Since April I have lost 40lbs of fat, gotten off my high blood pressure medication, sleep better, feel better and am the healthiest I’ve been since high school or college.
I don’t have an end goal. I love the process.
I’m not so much worried about where I am. I just keep focused on where I’m going.
I love and hate Netflix. I love it because it has so many options. I hate it because it has so many options. Have you ever gotten on Netflix, flipped through all the shows and movies for like an hour and either settled on something you’ve seen already (like The Office…you should pick that one while you can) or just not watched anything at all?
Whether it’s reading the Bible more or getting healthy sometimes the options paralyze you. Take reading the Bible for instance:
Where do I begin?
Should I start at the beginning and read it like a book?
Do I even read the Old Testament?
Should I just start with what Jesus said?
What version do I read?
Do I have to read a whole chapter every time?
Does it count if I use an app?
So many options often keep us from doing anything at all.
Newton’s first law of thermodynamics says that an object of rest stays at rest and an object at motion stays in motion unless acting upon by an unbalanced force. Break that down:
An object at rest stays at rest- if you keep doing nothing then nothing will change. You can make all the plans and charts and memberships you want, but until you get up and do something…nothing will happen.

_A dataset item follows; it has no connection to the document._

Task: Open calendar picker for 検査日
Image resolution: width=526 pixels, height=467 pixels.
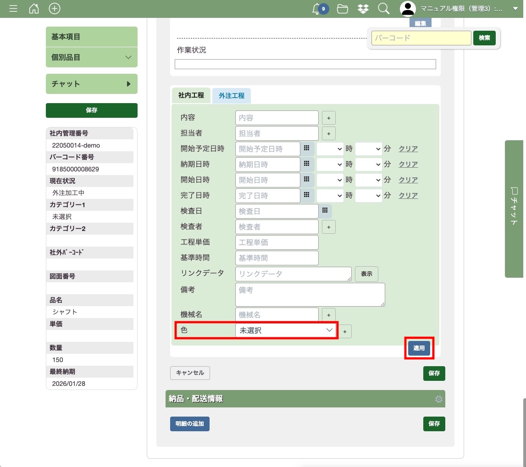Action: click(x=325, y=211)

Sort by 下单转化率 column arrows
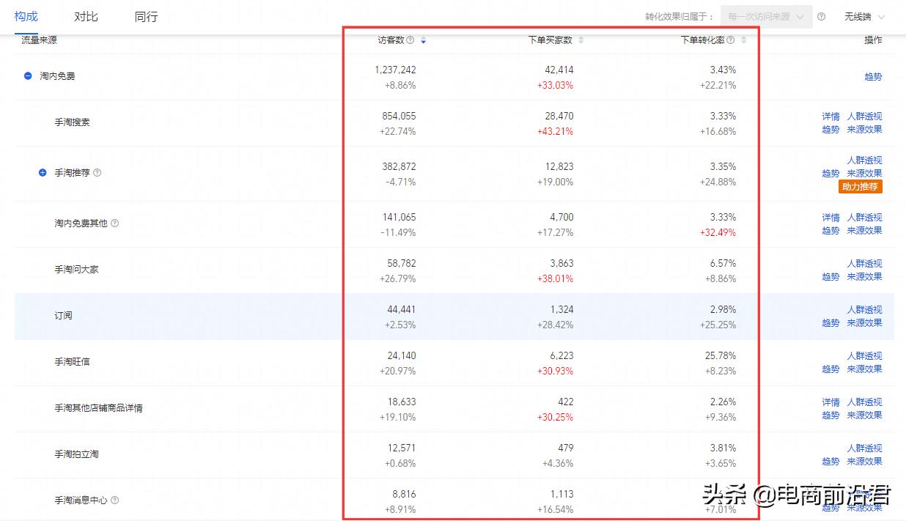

An object in motion stays in motion- just start. Whatever it is you’re wanting to do… JUST START! It doesn’t matter if you have all the answers or the route all plotted out. Just go.
You can either remain at rest wishing you were doing the thing you’d like or you can start.
When I started working out I started with body weight exercises. I tried to do 4 sets of 20 pushups. I couldn’t do it. Not even close. So I did 4 sets of whatever amount I could do. Over time the amount I could do increased.
It doesn’t matter what you’re wanting to do. Whether it’s more Bible/quiet time, a healthier lifestyle, learning to paint, start hiking, playing with your kids, going back to school, starting a business…none of that happens if you don’t just start.
Take that first step. Open that first book. Throw the first ball. Pick up the paint brush. Make a phone call. The moment you start in motion you will tend to stay in motion. Whatever you’re wanting to do…just start.
Over the next couple of weeks, I’m going to share with you what I’m doing (physical and spiritual wellness) and how I do it. Let’s walk into 2020, ready to receive what God has in store for us.